* [PROBLEM] Only a number is expected here: the count of lines in the data that contain "Amministrazione".

* [TASK DATA]
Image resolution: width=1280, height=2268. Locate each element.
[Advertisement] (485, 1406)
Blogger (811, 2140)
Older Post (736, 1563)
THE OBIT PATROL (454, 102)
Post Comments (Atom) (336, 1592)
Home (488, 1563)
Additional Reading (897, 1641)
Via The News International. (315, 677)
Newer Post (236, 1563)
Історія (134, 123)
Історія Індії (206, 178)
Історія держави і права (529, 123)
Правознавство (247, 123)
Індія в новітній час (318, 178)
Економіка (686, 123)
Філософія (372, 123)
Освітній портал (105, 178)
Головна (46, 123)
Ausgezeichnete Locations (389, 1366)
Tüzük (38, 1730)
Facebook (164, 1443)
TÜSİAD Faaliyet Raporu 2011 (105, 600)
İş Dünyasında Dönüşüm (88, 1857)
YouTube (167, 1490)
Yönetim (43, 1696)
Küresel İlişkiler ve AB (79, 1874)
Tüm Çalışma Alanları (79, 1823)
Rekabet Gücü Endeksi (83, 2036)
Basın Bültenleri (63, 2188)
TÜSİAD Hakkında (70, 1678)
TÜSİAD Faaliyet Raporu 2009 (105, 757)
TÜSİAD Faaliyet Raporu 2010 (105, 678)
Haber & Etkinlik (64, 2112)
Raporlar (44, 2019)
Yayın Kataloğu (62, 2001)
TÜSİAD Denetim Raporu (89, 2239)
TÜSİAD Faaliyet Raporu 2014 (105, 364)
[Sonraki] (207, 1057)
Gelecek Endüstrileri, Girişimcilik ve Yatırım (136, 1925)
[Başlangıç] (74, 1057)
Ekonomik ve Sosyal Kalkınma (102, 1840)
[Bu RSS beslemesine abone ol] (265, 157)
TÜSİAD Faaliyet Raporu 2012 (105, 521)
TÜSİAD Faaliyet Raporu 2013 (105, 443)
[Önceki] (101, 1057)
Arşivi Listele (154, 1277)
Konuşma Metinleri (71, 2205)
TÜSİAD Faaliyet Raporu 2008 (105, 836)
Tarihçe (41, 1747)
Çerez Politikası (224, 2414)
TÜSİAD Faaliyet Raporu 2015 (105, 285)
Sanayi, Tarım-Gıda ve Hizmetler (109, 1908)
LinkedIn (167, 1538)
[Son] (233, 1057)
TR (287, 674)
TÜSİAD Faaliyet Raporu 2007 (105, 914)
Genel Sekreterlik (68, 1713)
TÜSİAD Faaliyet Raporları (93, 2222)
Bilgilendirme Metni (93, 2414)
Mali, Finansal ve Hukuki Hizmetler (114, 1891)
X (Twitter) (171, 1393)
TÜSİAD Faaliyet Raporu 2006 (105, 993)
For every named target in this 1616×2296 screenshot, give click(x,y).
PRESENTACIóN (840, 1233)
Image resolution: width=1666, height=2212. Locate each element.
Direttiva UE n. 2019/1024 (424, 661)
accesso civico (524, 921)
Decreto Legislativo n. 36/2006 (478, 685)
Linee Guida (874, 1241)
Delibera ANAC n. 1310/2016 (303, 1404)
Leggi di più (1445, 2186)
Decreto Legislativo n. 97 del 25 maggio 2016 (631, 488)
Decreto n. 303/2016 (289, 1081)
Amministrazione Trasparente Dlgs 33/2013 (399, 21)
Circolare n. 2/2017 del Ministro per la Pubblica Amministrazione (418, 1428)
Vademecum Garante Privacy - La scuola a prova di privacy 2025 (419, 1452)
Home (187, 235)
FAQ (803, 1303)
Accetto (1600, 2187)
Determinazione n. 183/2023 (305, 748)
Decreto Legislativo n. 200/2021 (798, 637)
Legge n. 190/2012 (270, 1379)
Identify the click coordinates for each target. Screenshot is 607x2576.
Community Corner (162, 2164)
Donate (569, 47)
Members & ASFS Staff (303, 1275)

* [EXERCISE OUTPUT] 2